## [Exercise aim]
In this exercise, every entry below is to be reproduced word for word.

## [Given data]
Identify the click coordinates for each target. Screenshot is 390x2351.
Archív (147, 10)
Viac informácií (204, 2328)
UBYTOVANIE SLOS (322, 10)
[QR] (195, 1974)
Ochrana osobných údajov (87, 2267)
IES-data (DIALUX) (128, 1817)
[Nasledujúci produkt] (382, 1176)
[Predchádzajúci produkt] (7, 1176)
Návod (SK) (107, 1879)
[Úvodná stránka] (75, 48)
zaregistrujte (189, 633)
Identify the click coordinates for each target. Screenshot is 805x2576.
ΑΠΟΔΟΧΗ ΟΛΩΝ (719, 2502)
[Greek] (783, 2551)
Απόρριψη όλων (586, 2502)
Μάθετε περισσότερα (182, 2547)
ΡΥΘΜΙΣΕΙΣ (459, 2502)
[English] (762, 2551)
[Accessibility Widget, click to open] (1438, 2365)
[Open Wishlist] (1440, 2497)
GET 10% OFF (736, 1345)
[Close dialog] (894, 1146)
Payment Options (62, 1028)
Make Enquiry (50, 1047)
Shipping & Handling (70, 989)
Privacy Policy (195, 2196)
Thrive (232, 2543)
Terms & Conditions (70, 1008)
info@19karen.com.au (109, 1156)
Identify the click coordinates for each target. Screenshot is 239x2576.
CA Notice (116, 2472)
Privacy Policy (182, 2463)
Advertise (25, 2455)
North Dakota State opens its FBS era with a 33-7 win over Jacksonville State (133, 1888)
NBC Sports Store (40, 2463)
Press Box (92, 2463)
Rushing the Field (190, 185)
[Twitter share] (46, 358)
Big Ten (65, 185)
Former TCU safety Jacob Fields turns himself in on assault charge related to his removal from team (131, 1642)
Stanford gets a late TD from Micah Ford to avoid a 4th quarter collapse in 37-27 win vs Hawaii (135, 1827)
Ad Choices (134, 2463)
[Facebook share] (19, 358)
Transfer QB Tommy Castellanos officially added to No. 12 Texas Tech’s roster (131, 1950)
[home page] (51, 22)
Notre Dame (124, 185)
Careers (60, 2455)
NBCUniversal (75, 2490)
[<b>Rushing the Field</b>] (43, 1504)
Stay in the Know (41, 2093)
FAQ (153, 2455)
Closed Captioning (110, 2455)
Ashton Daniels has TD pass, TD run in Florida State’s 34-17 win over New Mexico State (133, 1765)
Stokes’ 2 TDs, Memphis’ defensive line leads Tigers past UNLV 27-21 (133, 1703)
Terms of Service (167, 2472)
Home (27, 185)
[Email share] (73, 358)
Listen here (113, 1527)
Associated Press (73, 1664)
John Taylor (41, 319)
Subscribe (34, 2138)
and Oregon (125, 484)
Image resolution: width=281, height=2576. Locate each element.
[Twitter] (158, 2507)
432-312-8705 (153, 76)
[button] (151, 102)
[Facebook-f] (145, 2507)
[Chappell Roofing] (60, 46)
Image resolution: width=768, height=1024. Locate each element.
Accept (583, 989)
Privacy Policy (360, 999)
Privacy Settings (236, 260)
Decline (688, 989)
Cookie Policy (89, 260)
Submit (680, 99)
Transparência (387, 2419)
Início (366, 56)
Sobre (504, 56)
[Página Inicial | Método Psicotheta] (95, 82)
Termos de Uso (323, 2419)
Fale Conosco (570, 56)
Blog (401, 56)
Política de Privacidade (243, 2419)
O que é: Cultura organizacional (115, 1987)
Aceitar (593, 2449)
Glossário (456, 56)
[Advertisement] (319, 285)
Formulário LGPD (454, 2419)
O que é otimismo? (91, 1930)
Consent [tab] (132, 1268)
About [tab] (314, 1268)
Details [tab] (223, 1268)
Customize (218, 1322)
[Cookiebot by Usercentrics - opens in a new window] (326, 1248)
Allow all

## [Response area]
Identify the click coordinates for each target. Screenshot is 390x2351.
Archív (147, 10)
Viac informácií (204, 2328)
UBYTOVANIE SLOS (322, 10)
[QR] (195, 1974)
Ochrana osobných údajov (87, 2267)
IES-data (DIALUX) (128, 1817)
[Nasledujúci produkt] (382, 1176)
[Predchádzajúci produkt] (7, 1176)
Návod (SK) (107, 1879)
[Úvodná stránka] (75, 48)
zaregistrujte (189, 633)
Identify the click coordinates for each target. Screenshot is 805x2576.
ΑΠΟΔΟΧΗ ΟΛΩΝ (719, 2502)
[Greek] (783, 2551)
Απόρριψη όλων (586, 2502)
Μάθετε περισσότερα (182, 2547)
ΡΥΘΜΙΣΕΙΣ (459, 2502)
[English] (762, 2551)
[Accessibility Widget, click to open] (1438, 2365)
[Open Wishlist] (1440, 2497)
GET 10% OFF (736, 1345)
[Close dialog] (894, 1146)
Payment Options (62, 1028)
Make Enquiry (50, 1047)
Shipping & Handling (70, 989)
Privacy Policy (195, 2196)
Thrive (232, 2543)
Terms & Conditions (70, 1008)
info@19karen.com.au (109, 1156)
Identify the click coordinates for each target. Screenshot is 239x2576.
CA Notice (116, 2472)
Privacy Policy (182, 2463)
Advertise (25, 2455)
North Dakota State opens its FBS era with a 33-7 win over Jacksonville State (133, 1888)
NBC Sports Store (40, 2463)
Press Box (92, 2463)
Rushing the Field (190, 185)
[Twitter share] (46, 358)
Big Ten (65, 185)
Former TCU safety Jacob Fields turns himself in on assault charge related to his removal from team (131, 1642)
Stanford gets a late TD from Micah Ford to avoid a 4th quarter collapse in 37-27 win vs Hawaii (135, 1827)
Ad Choices (134, 2463)
[Facebook share] (19, 358)
Transfer QB Tommy Castellanos officially added to No. 12 Texas Tech’s roster (131, 1950)
[home page] (51, 22)
Notre Dame (124, 185)
Careers (60, 2455)
NBCUniversal (75, 2490)
[<b>Rushing the Field</b>] (43, 1504)
Stay in the Know (41, 2093)
FAQ (153, 2455)
Closed Captioning (110, 2455)
Ashton Daniels has TD pass, TD run in Florida State’s 34-17 win over New Mexico State (133, 1765)
Stokes’ 2 TDs, Memphis’ defensive line leads Tigers past UNLV 27-21 (133, 1703)
Terms of Service (167, 2472)
Home (27, 185)
[Email share] (73, 358)
Listen here (113, 1527)
Associated Press (73, 1664)
John Taylor (41, 319)
Subscribe (34, 2138)
and Oregon (125, 484)
Image resolution: width=281, height=2576. Locate each element.
[Twitter] (158, 2507)
432-312-8705 (153, 76)
[button] (151, 102)
[Facebook-f] (145, 2507)
[Chappell Roofing] (60, 46)
Image resolution: width=768, height=1024. Locate each element.
Accept (583, 989)
Privacy Policy (360, 999)
Privacy Settings (236, 260)
Decline (688, 989)
Cookie Policy (89, 260)
Submit (680, 99)
Transparência (387, 2419)
Início (366, 56)
Sobre (504, 56)
[Página Inicial | Método Psicotheta] (95, 82)
Termos de Uso (323, 2419)
Fale Conosco (570, 56)
Blog (401, 56)
Política de Privacidade (243, 2419)
O que é: Cultura organizacional (115, 1987)
Aceitar (593, 2449)
Glossário (456, 56)
[Advertisement] (319, 285)
Formulário LGPD (454, 2419)
O que é otimismo? (91, 1930)
Consent [tab] (132, 1268)
About [tab] (314, 1268)
Details [tab] (223, 1268)
Customize (218, 1322)
[Cookiebot by Usercentrics - opens in a new window] (326, 1248)
Allow all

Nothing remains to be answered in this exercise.